En el evangelio del viernes 30 de junio leímos la
curación de un leproso a manos de Jesús. El leproso se acerca a Jesús y le
pide: Si quieres, puedes limpiarme. Jesús se acerca, extiende su mano, lo toca
—¡a un impuro, un intocable!— y dice: Quiero, queda limpio. El leproso marcha
curado, y Jesús le pide que no diga nada a nadie pero que vaya al sacerdote y
haga la ofrenda debida por su curación.
Leo el comentario de José Pedro Manglano a este episodio.
Nosotros también podemos sentirnos como el leproso: miserables, sucios,
indignos de ser amados tal como somos.
Me impactan estas frases. ¿Cuántas veces no me he sentido
así por dentro? Indigna de amor, no merezco ser amada porque soy como soy. ¡Lepra
en el alma!
¿De dónde viene esta enfermedad? Los psicólogos se
lanzarían a investigar en los orígenes familiares, en traumas, en la educación
recibida, en los rasgos de temperamento… Algo o alguien nos hizo contraer esta
oscura enfermedad que devora la alegría y la fuerza interior. Pero, sea cual
sea el origen de esta lepra, lo importante es curarla. Y no es posible la
sanación sin ayuda. ¿Cómo cura Jesús? Tocando. Tocando la llaga, poniendo su
mano allí donde más nos duele, en ese rincón oscuro, en el pozo de nuestras
miserias. Nos toca y nos cura.
Esta es la experiencia sanadora y liberadora. Podemos
sentirnos mal, a disgusto con nosotros mismos, peleados con nuestros límites,
nuestros condicionantes, nuestros orígenes y nuestras ataduras. Jesús viene a
tocar nuestra herida. Quiero, sé limpio. Ante Dios, todos somos dignos y
merecedores de amor. Todos somos amables.

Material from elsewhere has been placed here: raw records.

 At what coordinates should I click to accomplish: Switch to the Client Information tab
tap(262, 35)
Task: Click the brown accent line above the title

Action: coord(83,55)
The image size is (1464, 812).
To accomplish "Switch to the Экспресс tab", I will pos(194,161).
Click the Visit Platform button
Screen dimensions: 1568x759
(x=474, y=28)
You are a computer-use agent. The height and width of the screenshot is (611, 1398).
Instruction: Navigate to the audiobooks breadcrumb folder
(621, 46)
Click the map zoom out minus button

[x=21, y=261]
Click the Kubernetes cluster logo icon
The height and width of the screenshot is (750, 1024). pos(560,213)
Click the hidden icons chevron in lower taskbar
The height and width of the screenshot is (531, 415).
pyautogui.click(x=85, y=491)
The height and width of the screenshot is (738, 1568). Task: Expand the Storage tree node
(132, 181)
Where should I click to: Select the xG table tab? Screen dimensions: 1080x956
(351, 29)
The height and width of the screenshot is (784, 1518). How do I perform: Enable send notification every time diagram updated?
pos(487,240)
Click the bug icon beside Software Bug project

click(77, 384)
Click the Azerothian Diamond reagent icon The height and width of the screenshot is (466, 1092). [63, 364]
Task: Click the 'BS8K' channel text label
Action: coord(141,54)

Él nos restaura la dignidad herida. Todos somos hijos de Dios. Él nos restaura
la realeza perdida.
Después de la curación, la ofrenda. ¿Qué podemos ofrecer a
Dios, que nos cura y nos restaura? ¿Cómo agradecerle que nos devuelva el gozo
de vivir, de ser nosotros mismos, de ser libres?
La mejor ofrenda es la de uno mismo. ¡Cuántas vocaciones
surgen de almas heridas y sanadas! De la sed pasamos a ser fuente, canal del
agua viva que nos limpió y nos devolvió a la vida.
Me sanaste y me llamaste. Mi ofrenda fui yo misma. Y tú la
transformaste. De sanada a llamada. ¡De sedienta a fuente!